DATA FOR THIS EXERCISE:
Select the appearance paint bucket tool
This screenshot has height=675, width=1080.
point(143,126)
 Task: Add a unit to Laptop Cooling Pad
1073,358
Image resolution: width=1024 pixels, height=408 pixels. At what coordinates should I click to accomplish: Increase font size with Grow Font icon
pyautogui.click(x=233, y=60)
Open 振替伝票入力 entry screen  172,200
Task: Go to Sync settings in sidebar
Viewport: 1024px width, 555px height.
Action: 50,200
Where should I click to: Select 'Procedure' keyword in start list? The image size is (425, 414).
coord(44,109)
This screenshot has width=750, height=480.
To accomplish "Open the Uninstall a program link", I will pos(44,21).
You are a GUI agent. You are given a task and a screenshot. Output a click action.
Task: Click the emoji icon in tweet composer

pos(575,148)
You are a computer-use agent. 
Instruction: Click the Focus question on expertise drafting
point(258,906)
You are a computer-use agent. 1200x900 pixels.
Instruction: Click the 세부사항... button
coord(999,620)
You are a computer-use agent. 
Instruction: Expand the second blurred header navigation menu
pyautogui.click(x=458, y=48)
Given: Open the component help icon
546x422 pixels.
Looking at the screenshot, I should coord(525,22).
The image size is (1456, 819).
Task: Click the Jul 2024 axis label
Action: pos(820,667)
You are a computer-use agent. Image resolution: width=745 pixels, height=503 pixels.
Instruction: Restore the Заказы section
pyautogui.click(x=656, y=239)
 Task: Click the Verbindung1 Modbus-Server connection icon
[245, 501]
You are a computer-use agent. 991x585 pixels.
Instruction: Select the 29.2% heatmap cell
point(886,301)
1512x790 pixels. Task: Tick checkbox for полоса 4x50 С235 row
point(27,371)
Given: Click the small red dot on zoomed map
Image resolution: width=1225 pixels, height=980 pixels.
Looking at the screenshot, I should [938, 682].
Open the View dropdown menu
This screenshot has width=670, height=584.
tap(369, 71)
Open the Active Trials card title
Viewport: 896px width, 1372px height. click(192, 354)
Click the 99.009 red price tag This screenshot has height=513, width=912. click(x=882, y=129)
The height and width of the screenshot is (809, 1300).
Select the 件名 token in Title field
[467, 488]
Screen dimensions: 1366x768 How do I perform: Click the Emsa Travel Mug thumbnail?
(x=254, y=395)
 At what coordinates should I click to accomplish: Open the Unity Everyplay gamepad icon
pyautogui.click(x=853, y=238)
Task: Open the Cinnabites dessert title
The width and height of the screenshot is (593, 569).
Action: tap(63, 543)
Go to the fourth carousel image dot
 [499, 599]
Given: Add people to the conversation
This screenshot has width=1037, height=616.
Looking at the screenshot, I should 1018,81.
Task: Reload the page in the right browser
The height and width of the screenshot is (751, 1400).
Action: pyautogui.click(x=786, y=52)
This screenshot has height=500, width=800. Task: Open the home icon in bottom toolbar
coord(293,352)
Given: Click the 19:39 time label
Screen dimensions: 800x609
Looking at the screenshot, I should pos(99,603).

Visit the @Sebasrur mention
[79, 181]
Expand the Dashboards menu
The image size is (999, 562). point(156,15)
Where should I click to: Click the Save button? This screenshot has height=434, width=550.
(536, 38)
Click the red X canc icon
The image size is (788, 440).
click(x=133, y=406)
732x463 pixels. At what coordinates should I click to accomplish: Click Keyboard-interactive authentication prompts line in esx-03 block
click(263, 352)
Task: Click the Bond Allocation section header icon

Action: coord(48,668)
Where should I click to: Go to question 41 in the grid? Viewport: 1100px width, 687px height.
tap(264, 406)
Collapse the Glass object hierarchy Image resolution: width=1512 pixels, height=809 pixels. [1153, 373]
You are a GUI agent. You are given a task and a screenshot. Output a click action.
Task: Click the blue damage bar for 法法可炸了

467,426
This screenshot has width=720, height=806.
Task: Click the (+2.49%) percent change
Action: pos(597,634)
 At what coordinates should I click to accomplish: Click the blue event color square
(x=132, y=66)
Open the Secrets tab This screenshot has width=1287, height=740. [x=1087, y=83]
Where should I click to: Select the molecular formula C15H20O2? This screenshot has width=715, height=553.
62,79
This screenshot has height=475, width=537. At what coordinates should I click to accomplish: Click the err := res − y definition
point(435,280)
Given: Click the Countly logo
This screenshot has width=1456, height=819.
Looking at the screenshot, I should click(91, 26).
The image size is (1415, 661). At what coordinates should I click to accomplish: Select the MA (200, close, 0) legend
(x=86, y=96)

PROBLEM STATEMENT: Transcribe the entire listing above precisely.

EXPECTED ANSWER:
Select the appearance paint bucket tool
This screenshot has height=675, width=1080.
point(143,126)
 Task: Add a unit to Laptop Cooling Pad
1073,358
Image resolution: width=1024 pixels, height=408 pixels. At what coordinates should I click to accomplish: Increase font size with Grow Font icon
pyautogui.click(x=233, y=60)
Open 振替伝票入力 entry screen  172,200
Task: Go to Sync settings in sidebar
Viewport: 1024px width, 555px height.
Action: 50,200
Where should I click to: Select 'Procedure' keyword in start list? The image size is (425, 414).
coord(44,109)
This screenshot has width=750, height=480.
To accomplish "Open the Uninstall a program link", I will pos(44,21).
You are a GUI agent. You are given a task and a screenshot. Output a click action.
Task: Click the emoji icon in tweet composer

pos(575,148)
You are a computer-use agent. 
Instruction: Click the Focus question on expertise drafting
point(258,906)
You are a computer-use agent. 1200x900 pixels.
Instruction: Click the 세부사항... button
coord(999,620)
You are a computer-use agent. 
Instruction: Expand the second blurred header navigation menu
pyautogui.click(x=458, y=48)
Given: Open the component help icon
546x422 pixels.
Looking at the screenshot, I should coord(525,22).
The image size is (1456, 819).
Task: Click the Jul 2024 axis label
Action: pos(820,667)
You are a computer-use agent. Image resolution: width=745 pixels, height=503 pixels.
Instruction: Restore the Заказы section
pyautogui.click(x=656, y=239)
 Task: Click the Verbindung1 Modbus-Server connection icon
[245, 501]
You are a computer-use agent. 991x585 pixels.
Instruction: Select the 29.2% heatmap cell
point(886,301)
1512x790 pixels. Task: Tick checkbox for полоса 4x50 С235 row
point(27,371)
Given: Click the small red dot on zoomed map
Image resolution: width=1225 pixels, height=980 pixels.
Looking at the screenshot, I should [938, 682].
Open the View dropdown menu
This screenshot has width=670, height=584.
tap(369, 71)
Open the Active Trials card title
Viewport: 896px width, 1372px height. click(192, 354)
Click the 99.009 red price tag This screenshot has height=513, width=912. click(x=882, y=129)
The height and width of the screenshot is (809, 1300).
Select the 件名 token in Title field
[467, 488]
Screen dimensions: 1366x768 How do I perform: Click the Emsa Travel Mug thumbnail?
(x=254, y=395)
 At what coordinates should I click to accomplish: Open the Unity Everyplay gamepad icon
pyautogui.click(x=853, y=238)
Task: Open the Cinnabites dessert title
The width and height of the screenshot is (593, 569).
Action: tap(63, 543)
Go to the fourth carousel image dot
 [499, 599]
Given: Add people to the conversation
This screenshot has width=1037, height=616.
Looking at the screenshot, I should 1018,81.
Task: Reload the page in the right browser
The height and width of the screenshot is (751, 1400).
Action: pyautogui.click(x=786, y=52)
This screenshot has height=500, width=800. Task: Open the home icon in bottom toolbar
coord(293,352)
Given: Click the 19:39 time label
Screen dimensions: 800x609
Looking at the screenshot, I should pos(99,603).

Visit the @Sebasrur mention
[79, 181]
Expand the Dashboards menu
The image size is (999, 562). point(156,15)
Where should I click to: Click the Save button? This screenshot has height=434, width=550.
(536, 38)
Click the red X canc icon
The image size is (788, 440).
click(x=133, y=406)
732x463 pixels. At what coordinates should I click to accomplish: Click Keyboard-interactive authentication prompts line in esx-03 block
click(263, 352)
Task: Click the Bond Allocation section header icon

Action: coord(48,668)
Where should I click to: Go to question 41 in the grid? Viewport: 1100px width, 687px height.
tap(264, 406)
Collapse the Glass object hierarchy Image resolution: width=1512 pixels, height=809 pixels. [1153, 373]
You are a GUI agent. You are given a task and a screenshot. Output a click action.
Task: Click the blue damage bar for 法法可炸了

467,426
This screenshot has width=720, height=806.
Task: Click the (+2.49%) percent change
Action: pos(597,634)
 At what coordinates should I click to accomplish: Click the blue event color square
(x=132, y=66)
Open the Secrets tab This screenshot has width=1287, height=740. [x=1087, y=83]
Where should I click to: Select the molecular formula C15H20O2? This screenshot has width=715, height=553.
62,79
This screenshot has height=475, width=537. At what coordinates should I click to accomplish: Click the err := res − y definition
point(435,280)
Given: Click the Countly logo
This screenshot has width=1456, height=819.
Looking at the screenshot, I should click(91, 26).
The image size is (1415, 661). At what coordinates should I click to accomplish: Select the MA (200, close, 0) legend
(x=86, y=96)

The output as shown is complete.